As already mentioned, it is important to keep in mind that chiral structures, as well as all other structures seen in Figs. 2, 3, and 4, can be observed only through either computer simulations or experimental work. The reason for this is that these intricate dynamical behaviors are difficult, not to say impossible, to establish theoretically due to the total absence of any adequate framework to obtain analytical solutions over arbitrary parameter ranges for systems of nonlinearly coupled differential equations. Fortunately, chirality produced by classical oscillators is clearly accessible to experimental validation. A number of much more complex parameter paths may be recognized at smaller and smaller scales, particularly in Fig. 2a and d. These more elaborate loops and shrimps will be discussed elsewhere.

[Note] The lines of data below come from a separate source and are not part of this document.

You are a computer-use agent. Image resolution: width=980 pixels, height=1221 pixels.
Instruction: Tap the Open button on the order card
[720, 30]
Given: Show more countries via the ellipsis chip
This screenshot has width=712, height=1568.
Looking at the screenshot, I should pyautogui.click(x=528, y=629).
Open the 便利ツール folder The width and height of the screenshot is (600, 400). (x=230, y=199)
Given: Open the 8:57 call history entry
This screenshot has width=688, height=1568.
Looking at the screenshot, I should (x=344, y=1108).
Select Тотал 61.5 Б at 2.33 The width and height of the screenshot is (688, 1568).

From an applied point of view, the existence of chirality in Hartley’s oscillator is a most surprising phenomenon. Chiral fingerprints in a nonquantum system revise current knowledge about the intricate topology of the control space of a prototypical oscillator, and offer opportunities to investigate hitherto unsuspected properties and the whys and wherefores of oscillators governed by totally classical equations of motion. For instance, which phase-space mechanisms are at the origin of chirality at a classical level? It is observed that the unfolding of the dual walls in Fig. 3 depends exclusively on the relative magnitude of the integers u and v where they start. A challenging open question is to understand the underlying dynamical mechanisms leading to the selection of either \(u<v\) or \(u>v\), as well as to the observed order A,C or C,A of the walls spread along rings and filaments. Finally, we briefly mention that we observed chirality in other nonlinear oscillators governed by classical equations of motion, e.g., in two complex chemical oscillators, namely in the Brusselator and in the Belousov–Zhabotinsky reaction, results to be reported in due course. Accordingly, we expect chirality generated by classical equations to be a generic property of a wide class of oscillators and to underly interesting novel applications. An enticing open question is to find a discrete-time dynamical system, a map, able to display chiral structures in the classical world.